((

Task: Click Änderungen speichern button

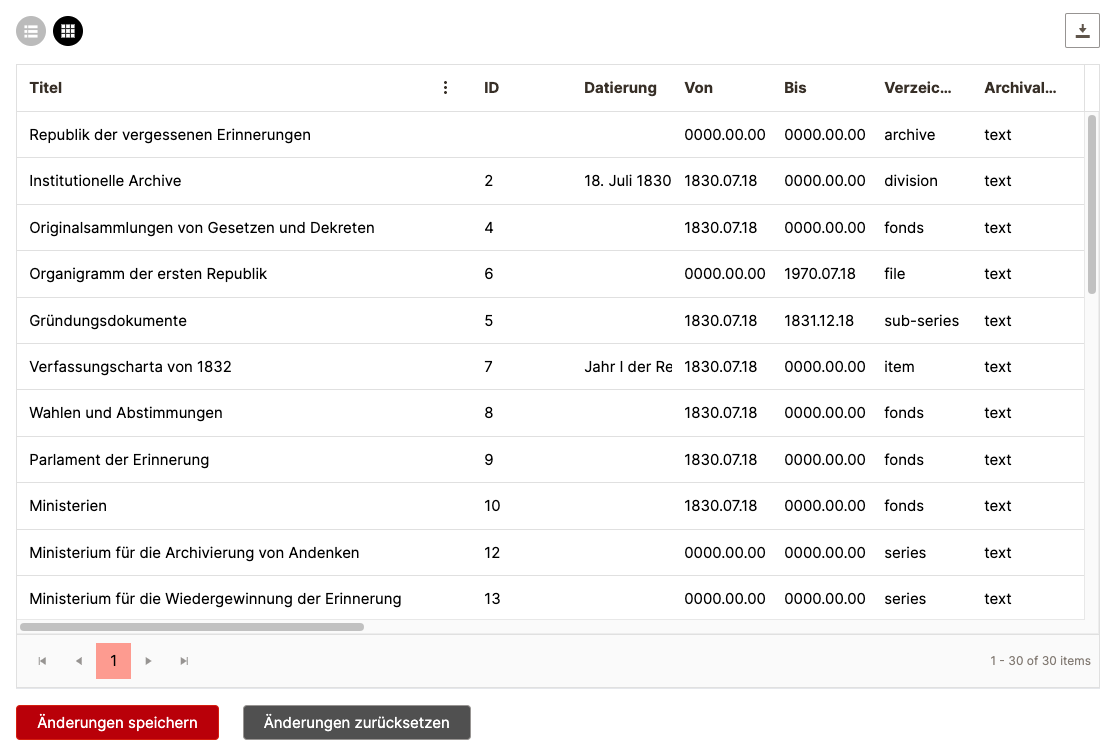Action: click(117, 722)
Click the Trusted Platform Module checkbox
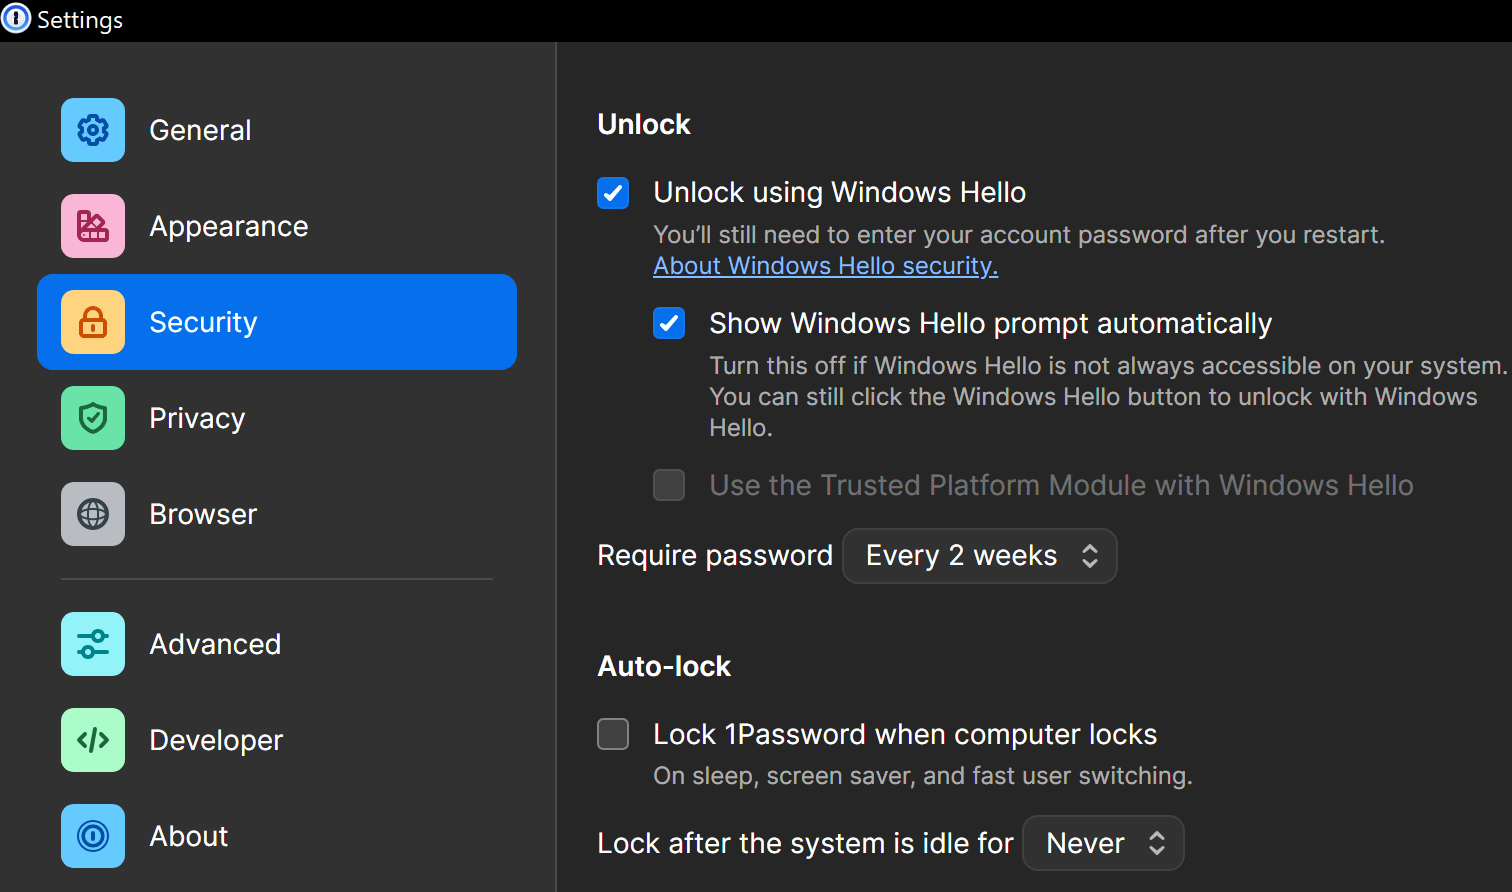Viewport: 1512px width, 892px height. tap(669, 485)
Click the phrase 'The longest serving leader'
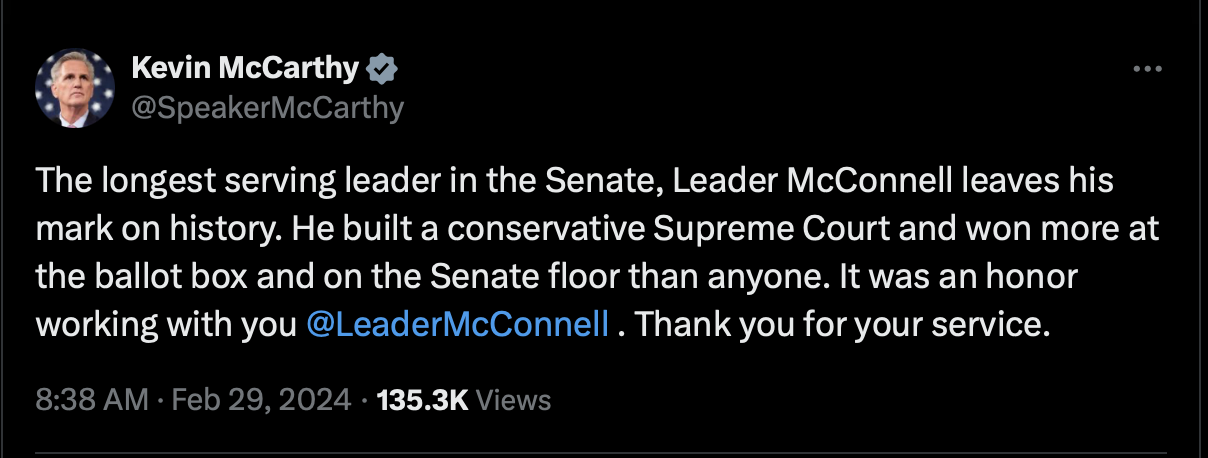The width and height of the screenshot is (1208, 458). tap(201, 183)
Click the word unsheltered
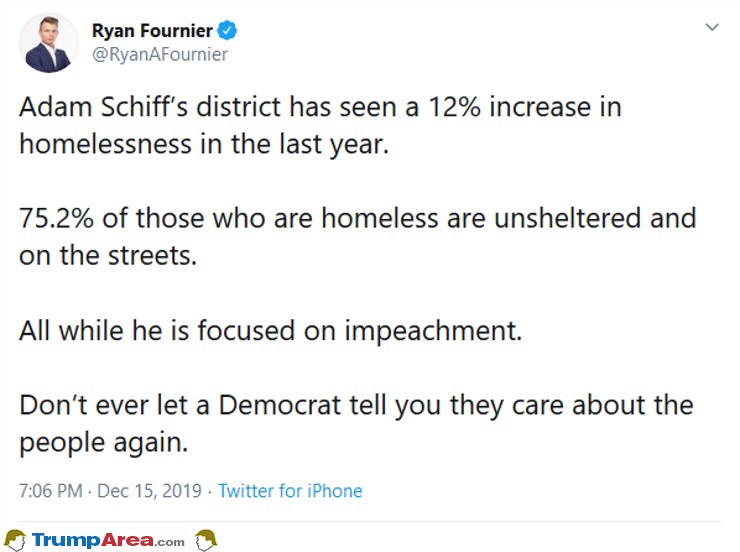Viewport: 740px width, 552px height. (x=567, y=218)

))

● **WORK INSTRUCTION**
Beginning with the line with "Click the phrase 'The longest serving leader'", repeat the entries above exactly, up to and including the last line, leaving out pictures.

● **RESPONSE TO THIS TASK**
Click the phrase 'The longest serving leader'
The width and height of the screenshot is (1208, 458). tap(201, 183)
Click the word unsheltered
Viewport: 740px width, 552px height. (x=567, y=218)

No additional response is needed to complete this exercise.